Devant la difficulté pour le régime à reprendre le contrôle de Yarmouk et des quartiers du sud de la capitale, le siège devient une arme de guerre : en imposant un contrôle strict sur les habitants et les denrées, le but est d’épuiser les combattants et d’imposer une sanction collective à l’ensemble de la population civile accusée de complicité. Le siège de Yarmouk commence en janvier 2013 ; les forces régulières et les milices du FPLP-CG établissent des barrages aux accès du camp ainsi que des snipers sur les toits des bâtiments les plus élevés. Le siège se durcit en juillet 2013, avec l’interdiction de circulation des personnes et des denrées alimentaires. Un slogan affiché à l’entrée du camp renseigne les habitants sur leur destin : « La faim ou la soumission ! ».
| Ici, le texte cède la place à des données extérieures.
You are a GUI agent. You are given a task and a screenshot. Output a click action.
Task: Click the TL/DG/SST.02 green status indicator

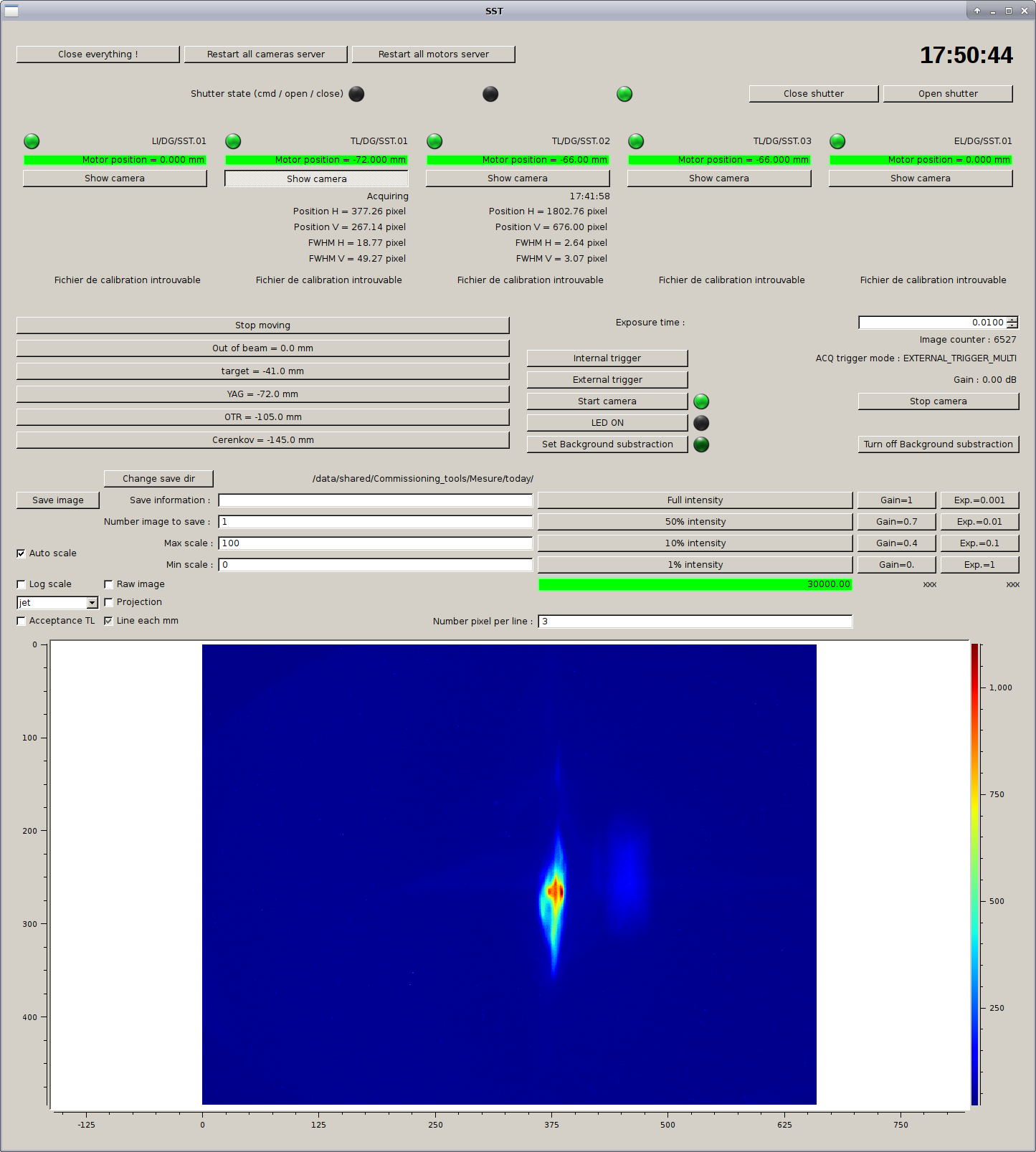click(x=434, y=141)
Désintérêt des Palestiniens des territoires occupés
Les effets du siège s’avèrent dramatiques pour Yarmouk qui, contrairement aux quartiers environnants, tel que Yalda, ne dispose pas de terres cultivables. La famine s’installe ; elle a fait une centaine de victimes [6] au cours du seul mois de janvier 2014. Les Palestiniens manquent de toutes sortes de produits alimentaires, de médicaments et d’électricité. Les rares denrées alimentaires qui parviennent à rentrer dans le camp, sont vendues à des prix exorbitants —le prix du kilo du riz aurait atteint environ 36 euros début février, il est toutefois fluctuant — par des commerçants sans scrupules qui profitent de cette micro-économie de guerre. Des photos de victimes de la malnutrition, de femmes et d’enfants en train de récolter des plantes pour se nourrir, et des rapports alarmants sur la situation humanitaire circulent dans les médias, sans effet sur l’état de siège.
Le drame semble aggravé par le relatif désintérêt des pays voisins mais aussi des Palestiniens eux-mêmes, en particulier dans les territoires occupés. Alors que des négociations ont lieu entre les milices de l’opposition armée, les forces du régime et les factions palestiniennes, aucune sortie de crise ne semble se profiler. Bien que la pression internationale exercée à Genève dès le premier tour des négociations ait mis la question de la famine à Homs et Yarmouk sur la table et amorcé une levée partielle du siège du camp pendant quelques jours, il reste que le sort des nombreuses personnes évacuées reste inconnu et que les denrées alimentaires acheminées par l’UNRWA et d’autres organisations caritatives sont très en deçà des besoins des habitants qui demandent la levée totale du siège.